Like the plants, the prints infiltrate 1301SW in groups of layered loose paper sheets draped from ceiling to the floor. The physical layering of these works draws one back to the idea of things being ‘over our heads’ as noted in Gill’s dual embodiment of the idiom: the complexity of its connotation, and the literal take, as seen in her series of photographs. Capturing these plants in ink, Gill’s impressions are a total realist representation, even in scale, while the somewhat claustrophobic layering of the sheets calls to mind many of the mentioned concerns of our times. Through the pairing of fire plume and acacia, both invasive in their own right, and in their presences entirely part of the modern lives we live, Gill provokes feelings that are complicated, convoluted and confusing, but here in the hands of the artist the gesture comes across with a formal beauty and elegance. An interpretation of the chaos presented with care and consideration, allowing the viewer to engage with these concerns through nuance and calmness.

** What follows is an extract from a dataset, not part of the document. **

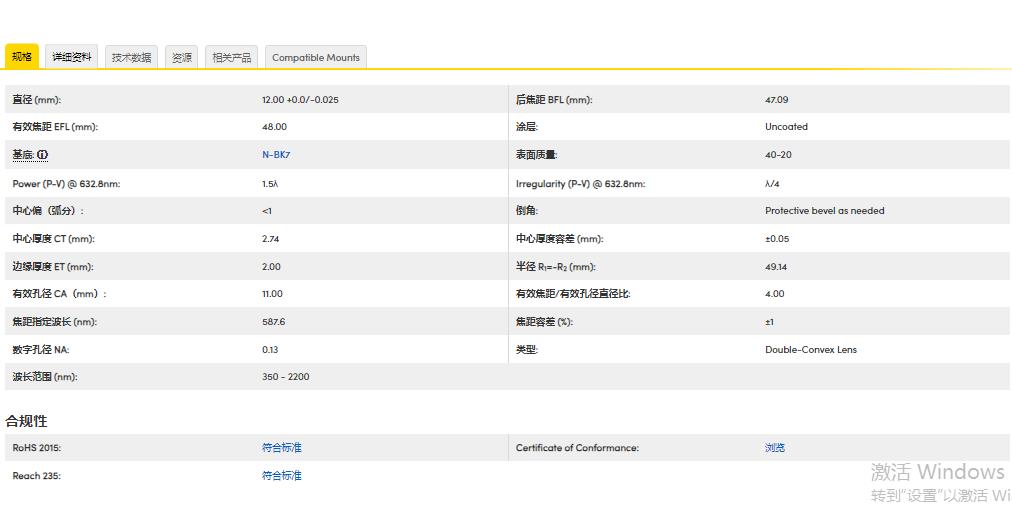Open 浏览 link for Certificate of Conformance
Viewport: 1012px width, 516px height.
click(774, 448)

Simryn Gill’s practice engages with photography, printmaking, drawing, sculpture, writing and publishing to consider questions largely around context, that of places, people, histories and objects and how they intersect and engage. Gill is an artist with a poet’s sensibility and curiosity, fused with a politically nuanced understanding of materials and techniques. Her engagement with impermanence, locality, and memory has been the subject of her many works over the past three decades. Approaching complex concerns with subtlety and understanding, she allows her audience to form theories and feelings from the simplest of actions and arrangements with a formal and unsettling beauty. With Tom Melick, Gill runs Stolon Press, a Sydney based publisher of small run books, pamphlets and posters.